On the other hand, in 2013 the agreement was signed to start the construction process of a new administrative headquarters for the town. The building will be built at Carrera 30 with Calle 40.

As for the Teusaquillo neighborhood itself, it occupies the territory located between Calles 32 and 37, and Avenida Caracas and Carrera 19.

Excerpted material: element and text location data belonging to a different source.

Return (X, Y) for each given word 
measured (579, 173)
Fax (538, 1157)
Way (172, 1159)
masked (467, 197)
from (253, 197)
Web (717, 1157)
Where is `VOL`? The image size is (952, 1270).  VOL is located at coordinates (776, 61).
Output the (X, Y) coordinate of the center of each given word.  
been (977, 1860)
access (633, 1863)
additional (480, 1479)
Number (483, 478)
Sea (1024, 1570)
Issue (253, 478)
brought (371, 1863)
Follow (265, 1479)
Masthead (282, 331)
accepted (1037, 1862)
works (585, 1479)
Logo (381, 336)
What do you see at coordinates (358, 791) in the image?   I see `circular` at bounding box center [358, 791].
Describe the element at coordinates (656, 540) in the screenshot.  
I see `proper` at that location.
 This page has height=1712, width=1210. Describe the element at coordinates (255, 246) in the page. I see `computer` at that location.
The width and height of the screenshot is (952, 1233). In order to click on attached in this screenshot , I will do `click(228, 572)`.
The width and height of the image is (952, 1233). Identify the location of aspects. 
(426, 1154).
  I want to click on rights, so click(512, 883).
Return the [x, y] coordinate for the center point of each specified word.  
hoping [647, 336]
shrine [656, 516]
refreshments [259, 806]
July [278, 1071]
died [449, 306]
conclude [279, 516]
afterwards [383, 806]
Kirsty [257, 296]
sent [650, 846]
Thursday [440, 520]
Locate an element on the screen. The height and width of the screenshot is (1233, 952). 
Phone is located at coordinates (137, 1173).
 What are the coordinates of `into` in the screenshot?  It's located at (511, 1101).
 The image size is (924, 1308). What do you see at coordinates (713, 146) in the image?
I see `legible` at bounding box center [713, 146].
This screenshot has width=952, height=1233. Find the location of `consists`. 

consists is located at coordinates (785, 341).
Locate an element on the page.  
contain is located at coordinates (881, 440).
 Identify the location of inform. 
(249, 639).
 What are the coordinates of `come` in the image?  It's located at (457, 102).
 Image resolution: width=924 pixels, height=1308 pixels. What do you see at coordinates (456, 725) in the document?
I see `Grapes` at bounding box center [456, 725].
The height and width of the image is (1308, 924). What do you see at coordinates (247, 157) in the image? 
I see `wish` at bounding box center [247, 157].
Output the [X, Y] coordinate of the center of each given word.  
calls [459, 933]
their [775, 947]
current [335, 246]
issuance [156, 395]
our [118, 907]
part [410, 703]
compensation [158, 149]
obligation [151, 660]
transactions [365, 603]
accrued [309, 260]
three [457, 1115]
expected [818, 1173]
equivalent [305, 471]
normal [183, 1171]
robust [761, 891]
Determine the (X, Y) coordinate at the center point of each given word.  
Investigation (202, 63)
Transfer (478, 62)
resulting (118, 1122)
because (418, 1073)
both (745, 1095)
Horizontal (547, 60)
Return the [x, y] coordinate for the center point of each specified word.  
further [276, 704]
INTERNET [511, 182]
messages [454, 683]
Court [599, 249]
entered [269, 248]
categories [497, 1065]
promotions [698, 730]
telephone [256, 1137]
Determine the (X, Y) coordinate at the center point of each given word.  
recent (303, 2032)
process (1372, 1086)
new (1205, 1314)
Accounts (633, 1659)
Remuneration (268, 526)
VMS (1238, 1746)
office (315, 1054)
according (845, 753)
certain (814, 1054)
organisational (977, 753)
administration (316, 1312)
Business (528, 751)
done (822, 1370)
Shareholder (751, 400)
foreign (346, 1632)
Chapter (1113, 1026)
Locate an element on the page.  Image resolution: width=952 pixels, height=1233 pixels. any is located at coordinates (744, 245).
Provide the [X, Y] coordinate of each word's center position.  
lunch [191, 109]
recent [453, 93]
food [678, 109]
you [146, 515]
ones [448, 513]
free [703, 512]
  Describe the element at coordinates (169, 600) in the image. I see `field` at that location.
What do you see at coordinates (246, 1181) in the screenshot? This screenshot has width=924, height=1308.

Department of Chemistry of the National University of Colombia.

Public services

Education

In addition to different universities, the town enjoys having the University City. There is the Bogotá headquarters of the National University. Distinguished institution of the university academic and scientific history of Colombia. Also a prominent sector of university institutions in the Palermo neighborhood around 45th Street.

University City

Under the government of Alfonso López Pumarejo, Law 68 of 1935 was issued, the Organic Law of the National University, which gave rise to the university campus on the former land of Hacienda El Salitre; located between streets 26 and 53, and races 30 and 50. Thus allowing the centralization of the university that since its foundation in 1867 was scattered throughout the center of the city. The design of the architect Leopoldo Rother stands out.

Culture

Entrance of the Virgilio Barco Public Library.
  • The Virgilio Barco Public Library, located in its south-eastern sector, is one of the largest in the city, opened in 1999. It highlights its design, made by the architect Rogelio Salmona.
  • Casa Museo Jorge Eliécer Gaitán
  • Monument to Jaime Garzón
  • Corferias.
  • Park Way,
  • National Library
  • Movistar Arena
  • Architectures of the neighborhoods La Soledad and Teusaquillo.

Sports

South coast of El Campín Stadium.

El Campin Stadium

The El Campín Stadium underwent a remodeling of its entire history for the year 2000 on the occasion of the local qualifiers for the 2002 World Cup and the 2001 Copa América, the surrounding areas, the entrances and the the stands, becoming the most modern football stage in the country with a capacity of 48,310 spectators. And in 2010-2011 other changes on the occasion of the 2011 U-20 World Cup in Colombia.

Simon Bolivar Park

Since the late 1990s, with the project to expand Simón Bolívar Park, new works were built for this sports complex in the town of Teusaquillo. They are its event square with capacity for 150,000 spectators, the park has the largest stage in the country, also having a large lake in the center, areas for practicing aquatic and extreme sports, as well as large green areas and malls.. Because it has various areas dedicated to specific activities, it is a conglomerate of parks.

Aquatic Complex

The Simón Bolívar Aquatic Complex, inaugurated in 2004 for the National Games, has a capacity for 4,000 people and is the most modern in South America, it has International Olympic and Semi-Olympic Pools.